What we see here in this study is that just under one in 3 28.7% of children with severe COVID-19 infection actually have an underlying condition. The most common conditions are asthma, neurodevelopment and disorders, anxiety, depression, obesity. But the strongest risk factors for severe COVID-19 are in children, are really type one diabetes, obesity, cardiac or circulatory congenital abnormalities. And for children under the age of 2 years, pre-term birth.
Also here, the ECDC has just given us really the rate of vaccination in children and adolescents age 18 years and below. And you can see that at the very bottom you see there that primary course has been given to about one in 4 children, 24.2%. The first booster has been given to 1.8%. No children have received the second booster, but 73.3% are unvaccinated.

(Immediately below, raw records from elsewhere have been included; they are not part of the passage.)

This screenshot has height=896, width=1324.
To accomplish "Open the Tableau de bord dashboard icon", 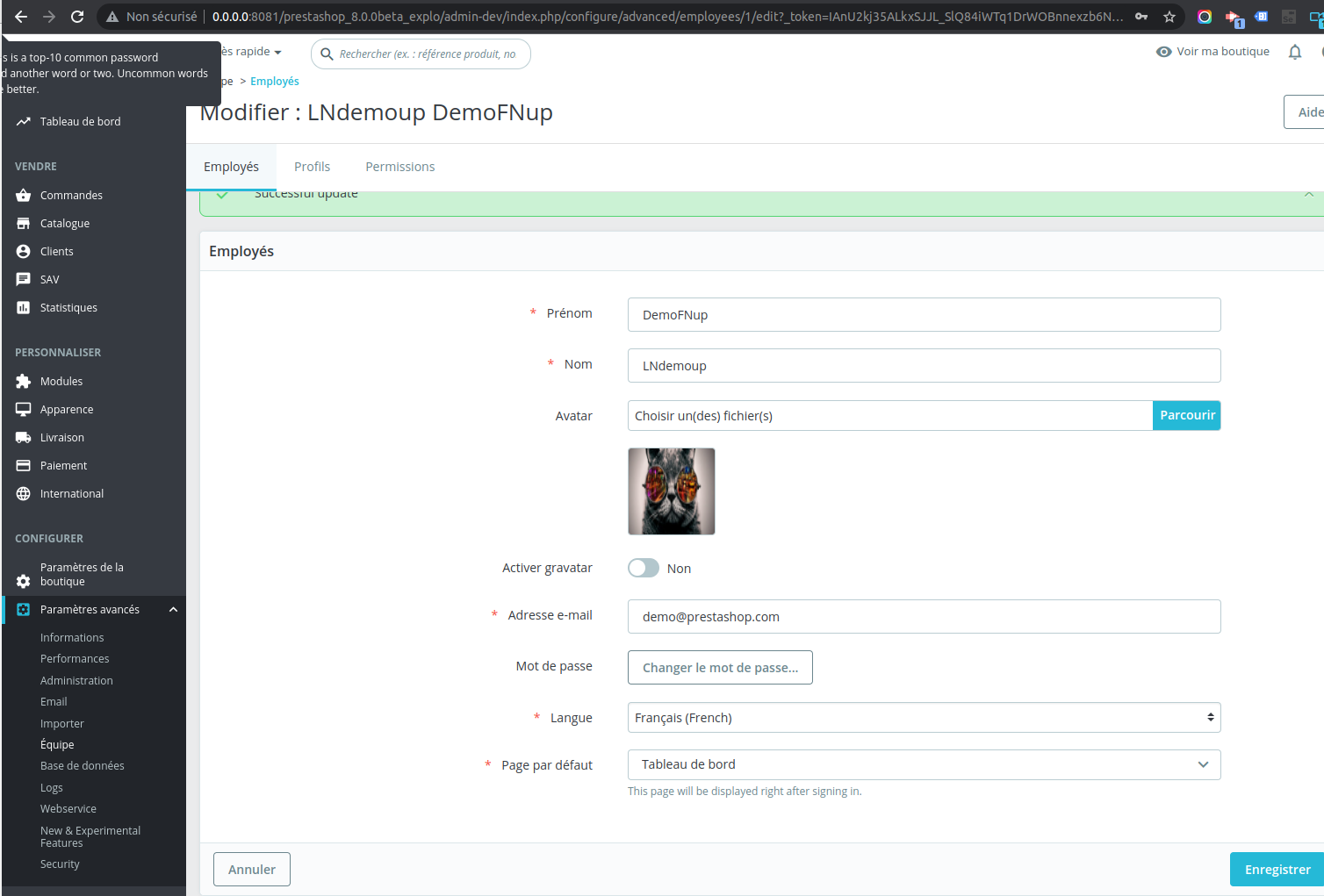I will (23, 121).
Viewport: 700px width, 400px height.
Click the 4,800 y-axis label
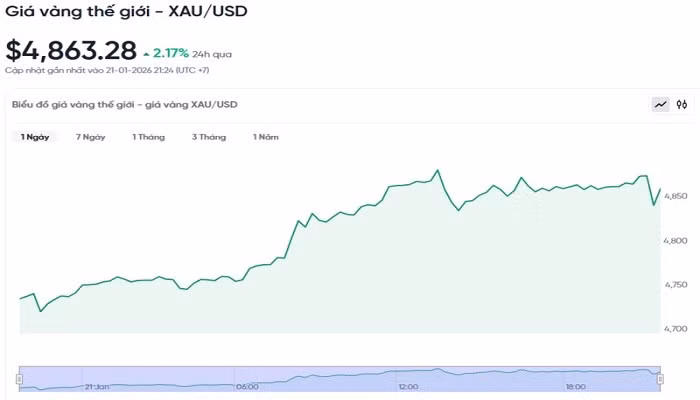(676, 241)
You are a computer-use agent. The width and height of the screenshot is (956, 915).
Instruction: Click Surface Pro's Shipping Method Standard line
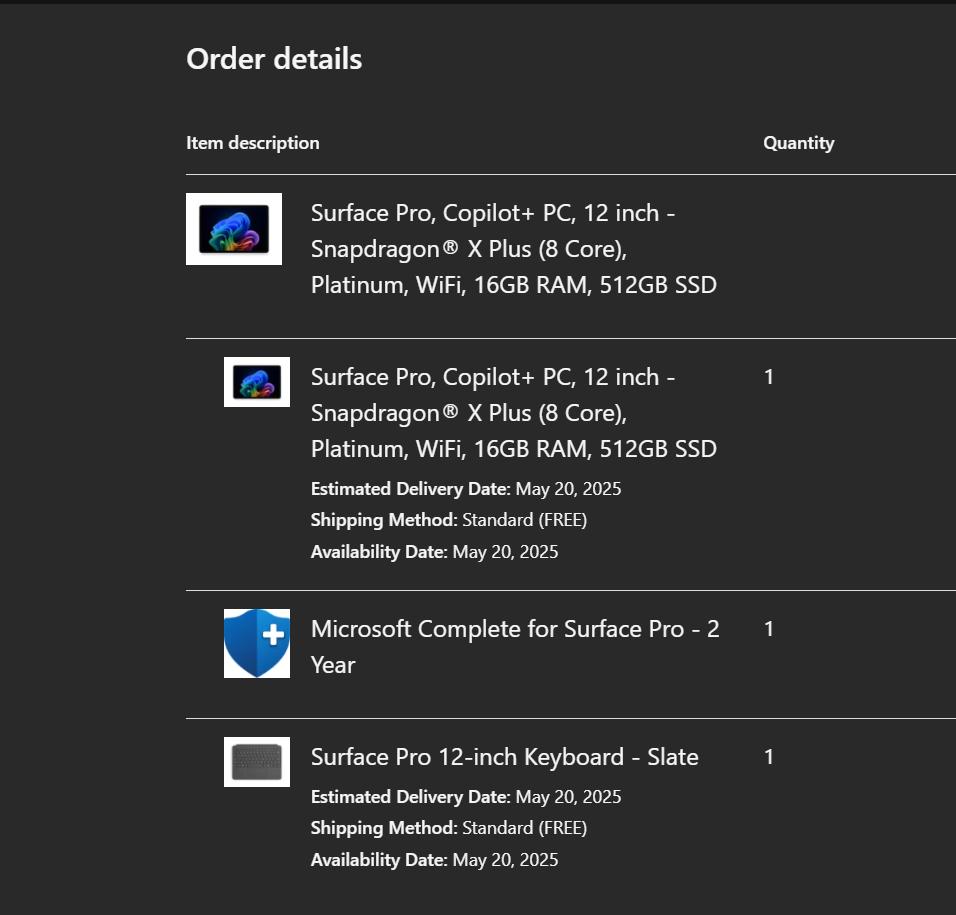(449, 520)
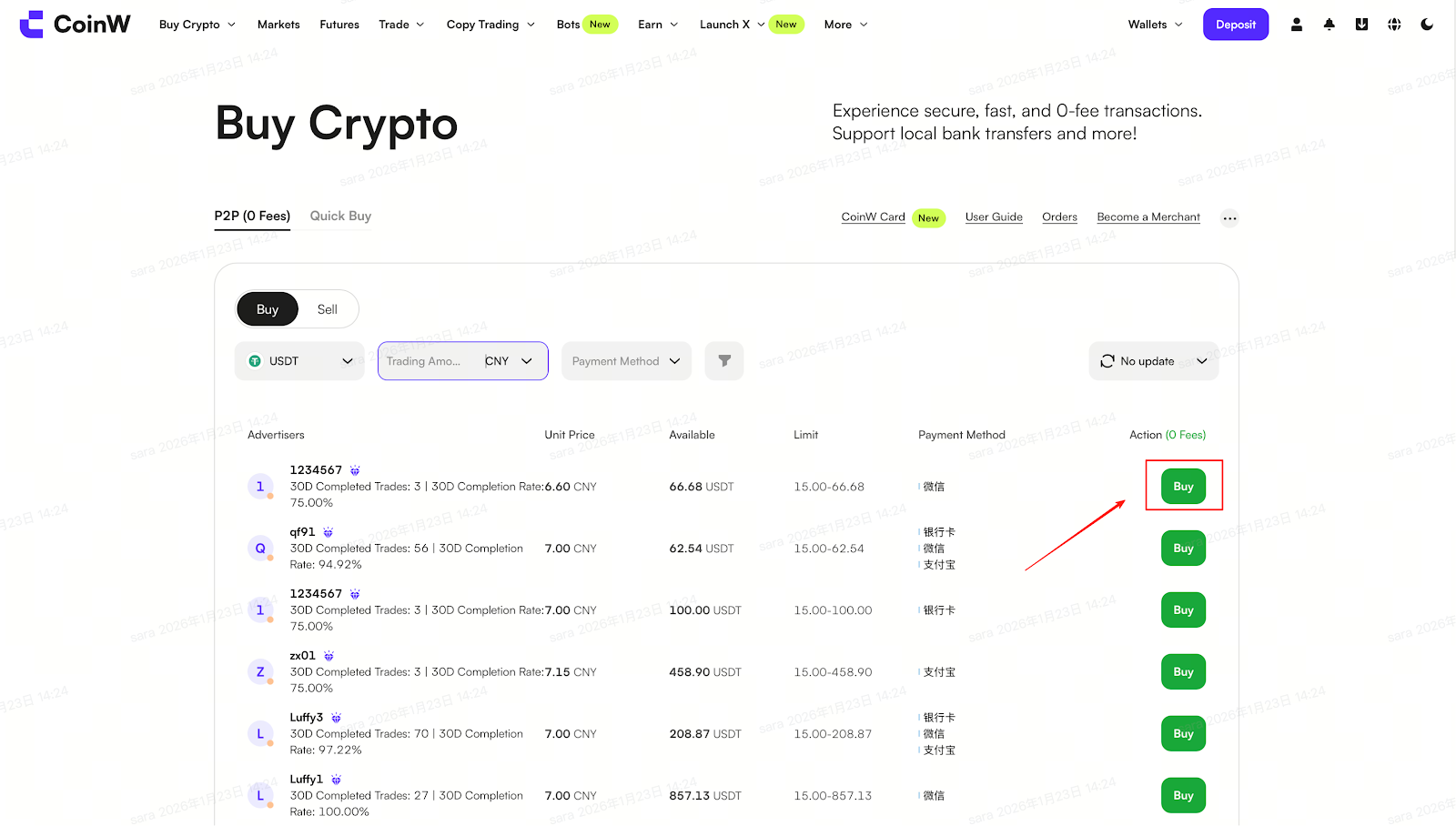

Dr Martinón-Torres: Well, I think that your previous slide summarized the reality. One thing is the licensure of the vaccines and the data to support their indications. Another thing is what the authorities recommend in each country, depending on the epidemiology, on the available products. And another thing is what the health practitioner does. So there are 3 levels of decision.
In this slide, I think we have tried to summarized which are the pros and cons of vaccinating children, healthy children against COVID or in other words universal vaccination against COVID. So, I think it's out of discussion that irrespective of age, any child with a high risk condition should be vaccinated with the available products in that particular country for that age group.
But clearly, and even in the case of doubt, because sometimes the high-risk groups for pediatric age are not as clear as [for the] adult population or you align the main ones or the ones that most of the experts agree. So probably when there is a high-risk condition or you have a doubt about an additional risk for that patient, there is no problem to vaccinate and to give priority. And most of the countries will agree on that. But when we talk about healthy children, then there may be differences depending on the countries.
There are reasons to vaccinate and there are reasons that may, let's say, not negating the vaccination but less beneficial or that the net benefit is lower. So clearly we know the vaccine are efficacious. We know that they are safe, but we also know that in general the burden is lower, that healthy children tend to defend themselves better against the disease. We don't know which is the exact role of the vaccines with regards to long COVID or other complications of COVID-19.
But we also know that these problems exist and may be higher after natural infection. So, there are reasons to really vaccinate and other reasons to be less proactive, let's say with regards to vaccination. But I think that the main take home message we can say in this regard is that first we should follow the official recommendations in our particular countries depending on which products are available and which vaccines are indicated in which groups or in which age groups.
Second is that according to the evidence give an honest recommendation to our families or anyone that interrogate us or ask advice about vaccination of healthy children considering that vaccines are safe not only after the trials but after long experience in the real life and that the benefits do exist. Although, they may be more limited depending on the age or depending on the specific conditions, but the benefit will be positive for the one that receives the vaccine.
Dr Kassianos: So what remains is for me really to thank Federico very, very much for joining me today for this discussion we have just had. And I would like to thank you for participating in this activity. Goodbye.
This transcript has not been copyedited.